### REQUIRED WORK
The reply should contain all of the data below, word for word.

═══ PROVIDED RECORDS ═══

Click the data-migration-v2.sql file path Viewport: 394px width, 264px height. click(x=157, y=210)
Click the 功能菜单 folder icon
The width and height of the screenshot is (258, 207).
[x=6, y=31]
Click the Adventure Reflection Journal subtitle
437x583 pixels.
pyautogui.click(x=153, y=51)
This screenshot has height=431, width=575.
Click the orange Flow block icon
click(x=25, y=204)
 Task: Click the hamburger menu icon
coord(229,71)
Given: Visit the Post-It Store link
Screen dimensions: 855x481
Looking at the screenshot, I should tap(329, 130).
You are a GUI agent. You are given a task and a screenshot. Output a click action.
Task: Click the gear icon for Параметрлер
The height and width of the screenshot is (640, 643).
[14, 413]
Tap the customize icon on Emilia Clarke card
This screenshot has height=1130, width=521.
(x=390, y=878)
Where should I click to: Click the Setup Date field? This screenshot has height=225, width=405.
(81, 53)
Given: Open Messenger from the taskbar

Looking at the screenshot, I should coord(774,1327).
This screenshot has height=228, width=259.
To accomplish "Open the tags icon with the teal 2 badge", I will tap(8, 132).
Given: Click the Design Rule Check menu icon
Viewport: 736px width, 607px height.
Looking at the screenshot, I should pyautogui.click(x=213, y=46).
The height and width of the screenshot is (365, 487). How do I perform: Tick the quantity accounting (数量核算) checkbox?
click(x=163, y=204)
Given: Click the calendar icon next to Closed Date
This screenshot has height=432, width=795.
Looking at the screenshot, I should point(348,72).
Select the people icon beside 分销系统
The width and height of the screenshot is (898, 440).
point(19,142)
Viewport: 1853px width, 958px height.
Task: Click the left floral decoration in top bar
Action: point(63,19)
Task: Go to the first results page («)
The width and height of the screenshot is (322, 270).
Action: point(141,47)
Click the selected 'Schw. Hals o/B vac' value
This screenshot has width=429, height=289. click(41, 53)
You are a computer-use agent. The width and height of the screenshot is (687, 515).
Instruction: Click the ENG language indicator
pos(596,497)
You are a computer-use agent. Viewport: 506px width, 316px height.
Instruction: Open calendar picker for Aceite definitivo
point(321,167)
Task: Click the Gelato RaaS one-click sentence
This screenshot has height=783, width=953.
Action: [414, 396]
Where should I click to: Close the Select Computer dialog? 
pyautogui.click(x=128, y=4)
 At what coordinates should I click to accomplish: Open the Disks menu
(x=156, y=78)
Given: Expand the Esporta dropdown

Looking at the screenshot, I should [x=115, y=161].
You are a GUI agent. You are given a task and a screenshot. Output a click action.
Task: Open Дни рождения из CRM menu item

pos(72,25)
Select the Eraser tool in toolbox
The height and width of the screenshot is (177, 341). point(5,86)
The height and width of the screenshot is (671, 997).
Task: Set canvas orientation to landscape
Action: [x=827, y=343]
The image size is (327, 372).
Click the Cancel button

═══

### WRITTEN RESPONSE
Click the data-migration-v2.sql file path Viewport: 394px width, 264px height. click(x=157, y=210)
Click the 功能菜单 folder icon
The width and height of the screenshot is (258, 207).
[x=6, y=31]
Click the Adventure Reflection Journal subtitle
437x583 pixels.
pyautogui.click(x=153, y=51)
This screenshot has height=431, width=575.
Click the orange Flow block icon
click(x=25, y=204)
 Task: Click the hamburger menu icon
coord(229,71)
Given: Visit the Post-It Store link
Screen dimensions: 855x481
Looking at the screenshot, I should tap(329, 130).
You are a GUI agent. You are given a task and a screenshot. Output a click action.
Task: Click the gear icon for Параметрлер
The height and width of the screenshot is (640, 643).
[14, 413]
Tap the customize icon on Emilia Clarke card
This screenshot has height=1130, width=521.
(x=390, y=878)
Where should I click to: Click the Setup Date field? This screenshot has height=225, width=405.
(81, 53)
Given: Open Messenger from the taskbar

Looking at the screenshot, I should coord(774,1327).
This screenshot has height=228, width=259.
To accomplish "Open the tags icon with the teal 2 badge", I will tap(8, 132).
Given: Click the Design Rule Check menu icon
Viewport: 736px width, 607px height.
Looking at the screenshot, I should pyautogui.click(x=213, y=46).
The height and width of the screenshot is (365, 487). How do I perform: Tick the quantity accounting (数量核算) checkbox?
click(x=163, y=204)
Given: Click the calendar icon next to Closed Date
This screenshot has height=432, width=795.
Looking at the screenshot, I should point(348,72).
Select the people icon beside 分销系统
The width and height of the screenshot is (898, 440).
point(19,142)
Viewport: 1853px width, 958px height.
Task: Click the left floral decoration in top bar
Action: point(63,19)
Task: Go to the first results page («)
The width and height of the screenshot is (322, 270).
Action: point(141,47)
Click the selected 'Schw. Hals o/B vac' value
This screenshot has width=429, height=289. click(41, 53)
You are a computer-use agent. The width and height of the screenshot is (687, 515).
Instruction: Click the ENG language indicator
pos(596,497)
You are a computer-use agent. Viewport: 506px width, 316px height.
Instruction: Open calendar picker for Aceite definitivo
point(321,167)
Task: Click the Gelato RaaS one-click sentence
This screenshot has height=783, width=953.
Action: [414, 396]
Where should I click to: Close the Select Computer dialog? 
pyautogui.click(x=128, y=4)
 At what coordinates should I click to accomplish: Open the Disks menu
(x=156, y=78)
Given: Expand the Esporta dropdown

Looking at the screenshot, I should [x=115, y=161].
You are a GUI agent. You are given a task and a screenshot. Output a click action.
Task: Open Дни рождения из CRM menu item

pos(72,25)
Select the Eraser tool in toolbox
The height and width of the screenshot is (177, 341). point(5,86)
The height and width of the screenshot is (671, 997).
Task: Set canvas orientation to landscape
Action: [x=827, y=343]
The image size is (327, 372).
Click the Cancel button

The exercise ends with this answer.